Fitbit just launched new generations of its popular Charge and Flex wristbands without increasing their price points. The Flex 2 has been made smaller and swimproof; the Charge 2 received a facelift, more heart rate tracking capabilities and improved recording of activities beyond walking and running.
Flex 2 is smaller, more versatile
The Fitbit Flex is geared toward the busy-but-health-conscious crowd that stays active, but isn't seriously concerned about athletic performance. This is Flex's first update since it was first introduced in 2013, which is a considerable period of time in the booming world of wearables.
The original Flex was one of the earliest wristbands that could track sleep and was comfortable enough to wear around the clock. For a while, it helped make Fitbit nearly eponymous with fitness trackers in general. How does the Flex 2 measure up?

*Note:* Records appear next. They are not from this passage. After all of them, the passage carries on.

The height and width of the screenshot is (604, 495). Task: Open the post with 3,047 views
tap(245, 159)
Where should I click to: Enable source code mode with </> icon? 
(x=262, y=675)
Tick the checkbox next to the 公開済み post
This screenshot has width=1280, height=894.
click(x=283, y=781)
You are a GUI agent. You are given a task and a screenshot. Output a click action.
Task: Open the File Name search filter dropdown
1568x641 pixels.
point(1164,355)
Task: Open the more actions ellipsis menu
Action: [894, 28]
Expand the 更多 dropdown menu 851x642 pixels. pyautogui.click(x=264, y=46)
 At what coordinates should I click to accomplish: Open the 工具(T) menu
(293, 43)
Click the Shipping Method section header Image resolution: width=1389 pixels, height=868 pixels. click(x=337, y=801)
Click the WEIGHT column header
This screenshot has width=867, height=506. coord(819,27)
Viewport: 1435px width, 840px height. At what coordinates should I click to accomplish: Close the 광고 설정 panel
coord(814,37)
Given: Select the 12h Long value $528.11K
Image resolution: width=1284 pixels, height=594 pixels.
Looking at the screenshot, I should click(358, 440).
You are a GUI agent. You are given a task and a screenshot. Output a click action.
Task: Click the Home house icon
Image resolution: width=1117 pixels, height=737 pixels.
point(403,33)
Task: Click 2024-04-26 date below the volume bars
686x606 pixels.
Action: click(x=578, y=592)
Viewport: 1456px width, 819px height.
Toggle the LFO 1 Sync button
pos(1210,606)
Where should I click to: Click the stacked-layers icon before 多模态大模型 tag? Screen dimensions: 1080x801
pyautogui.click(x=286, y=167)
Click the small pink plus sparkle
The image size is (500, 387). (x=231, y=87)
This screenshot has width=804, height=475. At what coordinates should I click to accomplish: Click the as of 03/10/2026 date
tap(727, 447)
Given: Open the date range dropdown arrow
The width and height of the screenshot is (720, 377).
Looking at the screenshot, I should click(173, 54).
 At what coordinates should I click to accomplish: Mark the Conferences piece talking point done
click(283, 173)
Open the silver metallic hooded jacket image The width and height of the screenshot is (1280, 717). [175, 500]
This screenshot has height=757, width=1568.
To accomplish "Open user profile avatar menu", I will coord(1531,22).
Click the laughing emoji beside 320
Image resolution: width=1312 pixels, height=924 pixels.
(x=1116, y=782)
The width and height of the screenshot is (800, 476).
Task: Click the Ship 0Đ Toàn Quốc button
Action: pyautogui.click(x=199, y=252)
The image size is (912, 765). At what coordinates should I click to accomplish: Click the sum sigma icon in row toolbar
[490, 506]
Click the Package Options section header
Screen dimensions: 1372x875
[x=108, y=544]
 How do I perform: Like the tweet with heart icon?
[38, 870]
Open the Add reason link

The Flex 2's changes are certainly significant enough to warrant an update, but they may not be game-changing improvements for every lifestyle. Most notably, it's the first Fitbit device to be swimproof, so it can finally track workouts in the pool, and there's no need to take it off before hitting the showers. All other Fitbit flagships are only water resistant enough to withstand rain, sweat and splashing (with the exception of the Alta, which is showerproof).
The second-generation Flex is also 30 percent smaller. It's hard to see that as anything but a perk: Flex 2 has no screen, so additional size would add nothing but bulk. The orientation of the band's LED indicator lights has also changed. The original Flex had a row of small LEDs across the width of the band; on the Flex 2, the LEDs travel down its length.
As with the original Flex, the tracker can be removed and placed in other bands and accessories (sold separately). Fitbit Flex 2 (US$100) is available for pre-order now, and will ship in late September.
Charge 2 is upgraded, but not upcharged
This is Fitbit's third iteration of the Charge in as many years. This offering might be subject to frequent tweaks due to its sweet spot in the market: Charge is equipped with enough features and tracking power to please serious amateur athletes, without encroaching too much on the "smart fitness watch" territory occupied by the Fitbit Blaze and its competitors.
Charge 2 expands on last year's Charge HR heart rate tracking technology with two additional tools. The "Cardio Fitness Level" tool calculates your personal fitness level and scores you based on information from your user profile, heart rate and exercise performed. There's also a "Relax" tool that leads you through guided breathing sessions designed to bring your heart rate down, an intriguing response to the trend toward mindfulness in the wellness arena (and perhaps to the Breathe app for Apple Watch).
Charge 2 also hints at improved tracking of non-pedometer-measured activities like calisthenics and lifting weights. According to Fitbit, Charge 2 "offers precise exercise modes that provide real-time exercise stats … including multi-sport modes for tracking specific workouts like runs, biking, weights, yoga, and interval workout mode." This is exciting, but the language is vague, and we'll have to have a full experience in order to interpret the specifics. If Fitbit has found a streamlined solution for tracking workouts without steps, that's a big improvement from previous generations, where these types of exercise had to be input manually.
The Charge 2 has also gotten a major facelift. The display is now four times bigger, letting you see more than one of your fitness stats as a glance. The watch face now has a steel body with interchangeable bands, allowing you to swap off sporty-looking bands for something more traditional when the occasion calls for it.
What's (still) missing? Standalone GPS capability. Like the Charge HR before it, Charge 2 requires bringing your smartphone along if you want to map your workout route. If rumors are true that the Apple Watch 2 will have a built-in GPS, then Fitbit will face stiff competition there.
At $150, Charge 2 is available for pre-order now and will ship within a week.
Is Fitbit still poised to be an industry leader?
With these updates, Fitbit made a number of improvements to two of its most popular flagships without increasing their price points. This seems like a smart move that could help Fitbit retain its status as a leader in this booming market, especially when you consider that these are just two of Fitbit's seven different product lines. With an ever-growing list of competitors, catering to different types of users could be key to its success, but that remains to be seen.